Q: Vuole dire che ha una lista di composizioni da fare per febbraio?
JC: Ne avevo una, ma si sta già allungando... ed il mio copista sta rimanendo indietro.
Q: Il suo copista?
JC: Paul Sadowsky, che mi trascrive la musica. Ha una pila di coposizioni già terminate ancora da copiare.
D: Ed è rimasto indietro?
JC: Sì, è rimasto indietro di tre composizioni. Adesso c'è un maggior numero di compositori: è uno degli effetti della sovrappopolazione. Io scrivo più velocemente di quanto lui riesca a copiare. Io compongo, voglio dire, perchè mi vengono richiesti dei pezzi di musica. È anche un mio interesse, naturalmene, ma non ho, per esempio, una collezione di tutti i dischi con la mia musica.
D: Nella conferenza di Darmstadt nel 1959, Luigi Nono ha risposto alla sua domanda: I suoni sono suoni o sono Webern?

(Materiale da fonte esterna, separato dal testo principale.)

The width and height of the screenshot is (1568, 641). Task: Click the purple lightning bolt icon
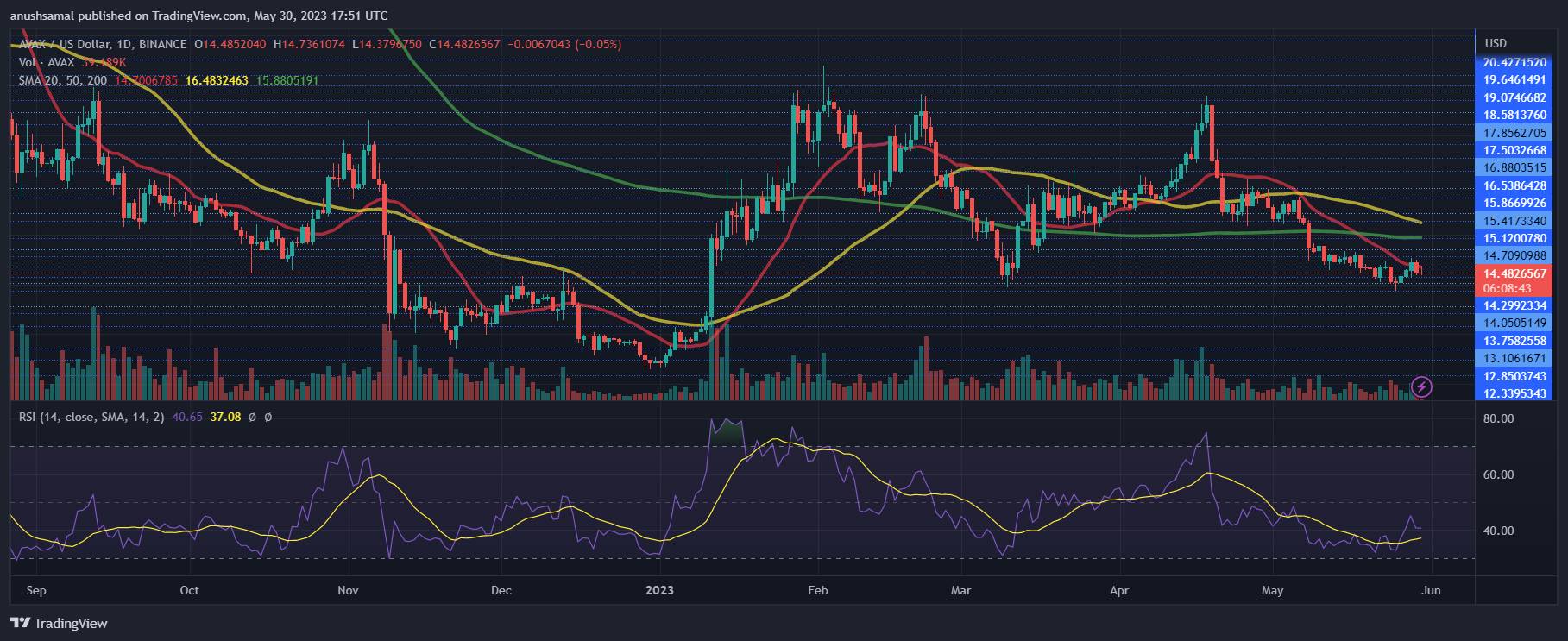point(1421,386)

, dicendo: Gli uomini sono uomini, o sono piedi, mani e stomaci?
. Che risposta può dare?
JC: Non occorre risposta. La storia della mia collaborazione con Nono è lunga, l'ultima volta che lo vidi era poco prima che morisse, a San Pietroburgo. Ho sentito una sua composizione molto bella. A quel tempo, se posso dirlo, era un pezzo di musica a cui mi sentivo molto legato.
D: Il titolo qual'era?
JC: Era il titolo di una poesia spagnola.
D: Caminantes?
JC: Sì, quella. Di che cosa parlava? Di un viaggio, la strada...
D: La poesia?
JC: Sì, la poesia. In ogni caso mi sento molto vicino a quella musica, e credo che la musica che sto scrivendo con le parentesi temporali sia molto vicina a quella di Nono.
D: Ancora una domanda, una domanda stupida. So che lei giocava a scacchi con Duchamp. Vorrei sapere con chi altro le piacerebbe giocare a scacchi.

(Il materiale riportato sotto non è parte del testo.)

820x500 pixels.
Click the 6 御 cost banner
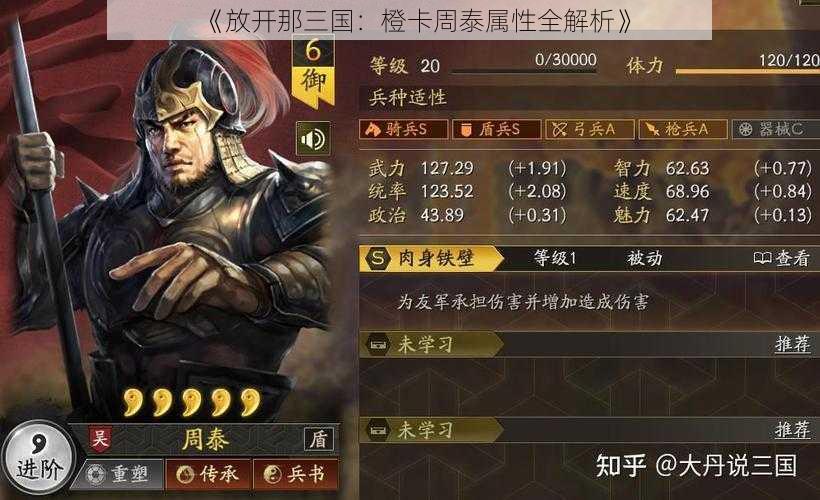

JC: Giocavo non tanto con Marcel Duchamp ma con sua moglie Teeny. Noi sedevamo da una parte nella stanza e lui dall'altra, di solito fumando un sigaro. Ogni tanto veniva a vedere come stava andando la partita e a segnalarci gli errori che avevamo fatto. Era un buon giocatore di scacchi, ma mentre era vivo mi interessava più lui che come giocava. Ero interessato a lui ma non come una persona a cui fare delle domande. Non volevo fargli delle domande, volevo semplicemente essergli vicino. Ogni tanto ci sedevamo insieme per conversare, come diceva lui, ma in realtà non ci si diceva quasi niente.

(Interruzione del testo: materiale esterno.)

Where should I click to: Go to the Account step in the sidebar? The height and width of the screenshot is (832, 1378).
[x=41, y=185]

D: Ha intenzione di andare al Festival dei Due Mondi
a Spoleto?
JC: No, mi interessa quello che sta succedendo qui. Ero deciso a venire qui per ascoltare il pezzo per Miyata Mayumi. Quando lo stavo componendo lei stava seduta al tavolo mentre imparavo a scrivere per lo Shò, uno strumento bellissimo che fa un uso molto particolare delle mani. Passandole i brani a mano a mano che li scrivevo ho imparato a comporre per questo strumento. Ho cominciato con varie cose che tutti e due trovavamo poco interessanti. Alla fine ho trovato un metodo per usare le operazioni casuali che funzionava. Le operazioni casuali devono poter funzionare in qualunque circostanza, per cui bisogna sapere tutte le possibilità per usarle. E con il suo aiuto sono stato capace di farlo per lo Shò. Infine sono riuscito a scrivere la musica senza che lei mi stesse vicino. Dura poco più di due ore.